Stored data entries:
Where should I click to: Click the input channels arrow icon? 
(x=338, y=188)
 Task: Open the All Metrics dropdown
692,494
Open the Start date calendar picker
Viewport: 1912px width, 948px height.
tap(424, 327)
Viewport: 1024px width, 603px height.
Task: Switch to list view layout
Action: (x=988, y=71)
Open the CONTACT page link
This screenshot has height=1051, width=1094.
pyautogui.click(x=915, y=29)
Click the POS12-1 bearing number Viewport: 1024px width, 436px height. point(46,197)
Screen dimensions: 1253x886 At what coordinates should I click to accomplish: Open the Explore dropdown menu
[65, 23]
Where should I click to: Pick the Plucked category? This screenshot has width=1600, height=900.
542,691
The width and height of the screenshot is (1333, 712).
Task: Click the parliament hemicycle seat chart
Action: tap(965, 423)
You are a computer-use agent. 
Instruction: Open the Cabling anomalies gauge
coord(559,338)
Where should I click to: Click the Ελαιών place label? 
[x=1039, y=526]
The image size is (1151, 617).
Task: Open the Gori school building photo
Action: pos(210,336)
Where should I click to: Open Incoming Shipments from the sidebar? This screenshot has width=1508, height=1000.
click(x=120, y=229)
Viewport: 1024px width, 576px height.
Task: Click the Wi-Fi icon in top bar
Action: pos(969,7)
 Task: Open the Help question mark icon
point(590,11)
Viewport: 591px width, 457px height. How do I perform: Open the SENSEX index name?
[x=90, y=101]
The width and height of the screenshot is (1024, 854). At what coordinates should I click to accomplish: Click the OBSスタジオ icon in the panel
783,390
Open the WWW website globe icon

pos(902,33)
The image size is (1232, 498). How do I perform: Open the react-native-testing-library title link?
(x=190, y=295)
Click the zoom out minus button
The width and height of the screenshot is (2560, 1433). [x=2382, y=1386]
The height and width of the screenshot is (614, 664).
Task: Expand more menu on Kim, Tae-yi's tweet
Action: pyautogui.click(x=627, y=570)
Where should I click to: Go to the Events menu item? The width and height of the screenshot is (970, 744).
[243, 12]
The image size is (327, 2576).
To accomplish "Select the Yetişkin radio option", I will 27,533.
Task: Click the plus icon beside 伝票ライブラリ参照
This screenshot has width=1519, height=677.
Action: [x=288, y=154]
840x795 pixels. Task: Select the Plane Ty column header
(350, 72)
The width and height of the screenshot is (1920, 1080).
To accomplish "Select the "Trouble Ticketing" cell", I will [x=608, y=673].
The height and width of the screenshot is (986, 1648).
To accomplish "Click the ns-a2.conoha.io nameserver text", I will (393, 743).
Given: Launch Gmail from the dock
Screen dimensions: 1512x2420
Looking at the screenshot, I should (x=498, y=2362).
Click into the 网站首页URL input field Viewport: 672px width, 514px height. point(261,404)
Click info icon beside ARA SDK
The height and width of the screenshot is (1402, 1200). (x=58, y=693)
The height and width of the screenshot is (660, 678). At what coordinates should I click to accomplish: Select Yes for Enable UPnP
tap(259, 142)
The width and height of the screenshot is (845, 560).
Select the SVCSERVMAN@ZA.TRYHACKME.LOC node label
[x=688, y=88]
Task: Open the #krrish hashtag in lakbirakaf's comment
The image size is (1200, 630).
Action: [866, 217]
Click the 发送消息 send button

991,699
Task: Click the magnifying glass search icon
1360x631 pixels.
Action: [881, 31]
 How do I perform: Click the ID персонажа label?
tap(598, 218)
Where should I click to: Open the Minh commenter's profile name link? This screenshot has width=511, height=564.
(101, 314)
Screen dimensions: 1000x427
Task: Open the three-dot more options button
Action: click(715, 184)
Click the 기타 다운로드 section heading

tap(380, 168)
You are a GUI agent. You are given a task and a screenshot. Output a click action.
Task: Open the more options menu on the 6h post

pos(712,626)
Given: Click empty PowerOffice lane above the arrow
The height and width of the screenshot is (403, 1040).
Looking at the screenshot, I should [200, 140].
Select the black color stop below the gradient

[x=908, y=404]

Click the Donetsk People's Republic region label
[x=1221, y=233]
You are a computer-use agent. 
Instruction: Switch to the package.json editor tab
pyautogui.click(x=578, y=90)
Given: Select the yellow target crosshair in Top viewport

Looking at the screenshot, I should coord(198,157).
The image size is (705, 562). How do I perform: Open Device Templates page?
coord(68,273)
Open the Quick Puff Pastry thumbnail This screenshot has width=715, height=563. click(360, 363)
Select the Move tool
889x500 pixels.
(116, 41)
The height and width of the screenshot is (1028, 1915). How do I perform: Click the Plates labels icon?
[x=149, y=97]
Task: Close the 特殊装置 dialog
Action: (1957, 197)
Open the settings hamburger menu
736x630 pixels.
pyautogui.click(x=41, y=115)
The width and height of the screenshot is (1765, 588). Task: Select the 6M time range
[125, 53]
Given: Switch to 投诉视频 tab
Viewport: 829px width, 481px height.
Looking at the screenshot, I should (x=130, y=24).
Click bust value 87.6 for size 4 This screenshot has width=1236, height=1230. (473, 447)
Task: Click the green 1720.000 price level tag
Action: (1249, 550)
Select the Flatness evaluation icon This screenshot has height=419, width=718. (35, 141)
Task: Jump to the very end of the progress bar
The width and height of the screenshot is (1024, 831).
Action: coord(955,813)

**EXERCISE REQUIREMENTS**. Please retype all of the records, keeping each line exactly as it is.

**REPLY**.
Where should I click to: Click the input channels arrow icon? 
(x=338, y=188)
 Task: Open the All Metrics dropdown
692,494
Open the Start date calendar picker
Viewport: 1912px width, 948px height.
tap(424, 327)
Viewport: 1024px width, 603px height.
Task: Switch to list view layout
Action: (x=988, y=71)
Open the CONTACT page link
This screenshot has height=1051, width=1094.
pyautogui.click(x=915, y=29)
Click the POS12-1 bearing number Viewport: 1024px width, 436px height. point(46,197)
Screen dimensions: 1253x886 At what coordinates should I click to accomplish: Open the Explore dropdown menu
[65, 23]
Where should I click to: Pick the Plucked category? This screenshot has width=1600, height=900.
542,691
The width and height of the screenshot is (1333, 712).
Task: Click the parliament hemicycle seat chart
Action: tap(965, 423)
You are a computer-use agent. 
Instruction: Open the Cabling anomalies gauge
coord(559,338)
Where should I click to: Click the Ελαιών place label? 
[x=1039, y=526]
The image size is (1151, 617).
Task: Open the Gori school building photo
Action: pos(210,336)
Where should I click to: Open Incoming Shipments from the sidebar? This screenshot has width=1508, height=1000.
click(x=120, y=229)
Viewport: 1024px width, 576px height.
Task: Click the Wi-Fi icon in top bar
Action: pos(969,7)
 Task: Open the Help question mark icon
point(590,11)
Viewport: 591px width, 457px height. How do I perform: Open the SENSEX index name?
[x=90, y=101]
The width and height of the screenshot is (1024, 854). At what coordinates should I click to accomplish: Click the OBSスタジオ icon in the panel
783,390
Open the WWW website globe icon

pos(902,33)
The image size is (1232, 498). How do I perform: Open the react-native-testing-library title link?
(x=190, y=295)
Click the zoom out minus button
The width and height of the screenshot is (2560, 1433). [x=2382, y=1386]
The height and width of the screenshot is (614, 664).
Task: Expand more menu on Kim, Tae-yi's tweet
Action: pyautogui.click(x=627, y=570)
Where should I click to: Go to the Events menu item? The width and height of the screenshot is (970, 744).
[243, 12]
The image size is (327, 2576).
To accomplish "Select the Yetişkin radio option", I will 27,533.
Task: Click the plus icon beside 伝票ライブラリ参照
This screenshot has width=1519, height=677.
Action: [x=288, y=154]
840x795 pixels. Task: Select the Plane Ty column header
(350, 72)
The width and height of the screenshot is (1920, 1080).
To accomplish "Select the "Trouble Ticketing" cell", I will [x=608, y=673].
The height and width of the screenshot is (986, 1648).
To accomplish "Click the ns-a2.conoha.io nameserver text", I will (393, 743).
Given: Launch Gmail from the dock
Screen dimensions: 1512x2420
Looking at the screenshot, I should (x=498, y=2362).
Click into the 网站首页URL input field Viewport: 672px width, 514px height. point(261,404)
Click info icon beside ARA SDK
The height and width of the screenshot is (1402, 1200). (x=58, y=693)
The height and width of the screenshot is (660, 678). At what coordinates should I click to accomplish: Select Yes for Enable UPnP
tap(259, 142)
The width and height of the screenshot is (845, 560).
Select the SVCSERVMAN@ZA.TRYHACKME.LOC node label
[x=688, y=88]
Task: Open the #krrish hashtag in lakbirakaf's comment
The image size is (1200, 630).
Action: [866, 217]
Click the 发送消息 send button

991,699
Task: Click the magnifying glass search icon
1360x631 pixels.
Action: [881, 31]
 How do I perform: Click the ID персонажа label?
tap(598, 218)
Where should I click to: Open the Minh commenter's profile name link? This screenshot has width=511, height=564.
(101, 314)
Screen dimensions: 1000x427
Task: Open the three-dot more options button
Action: click(715, 184)
Click the 기타 다운로드 section heading

tap(380, 168)
You are a GUI agent. You are given a task and a screenshot. Output a click action.
Task: Open the more options menu on the 6h post

pos(712,626)
Given: Click empty PowerOffice lane above the arrow
The height and width of the screenshot is (403, 1040).
Looking at the screenshot, I should [200, 140].
Select the black color stop below the gradient

[x=908, y=404]

Click the Donetsk People's Republic region label
[x=1221, y=233]
You are a computer-use agent. 
Instruction: Switch to the package.json editor tab
pyautogui.click(x=578, y=90)
Given: Select the yellow target crosshair in Top viewport

Looking at the screenshot, I should coord(198,157).
The image size is (705, 562). How do I perform: Open Device Templates page?
coord(68,273)
Open the Quick Puff Pastry thumbnail This screenshot has width=715, height=563. click(360, 363)
Select the Move tool
889x500 pixels.
(116, 41)
The height and width of the screenshot is (1028, 1915). How do I perform: Click the Plates labels icon?
[x=149, y=97]
Task: Close the 特殊装置 dialog
Action: (1957, 197)
Open the settings hamburger menu
736x630 pixels.
pyautogui.click(x=41, y=115)
The width and height of the screenshot is (1765, 588). Task: Select the 6M time range
[125, 53]
Given: Switch to 投诉视频 tab
Viewport: 829px width, 481px height.
Looking at the screenshot, I should (x=130, y=24).
Click bust value 87.6 for size 4 This screenshot has width=1236, height=1230. (473, 447)
Task: Click the green 1720.000 price level tag
Action: (1249, 550)
Select the Flatness evaluation icon This screenshot has height=419, width=718. (35, 141)
Task: Jump to the very end of the progress bar
The width and height of the screenshot is (1024, 831).
Action: coord(955,813)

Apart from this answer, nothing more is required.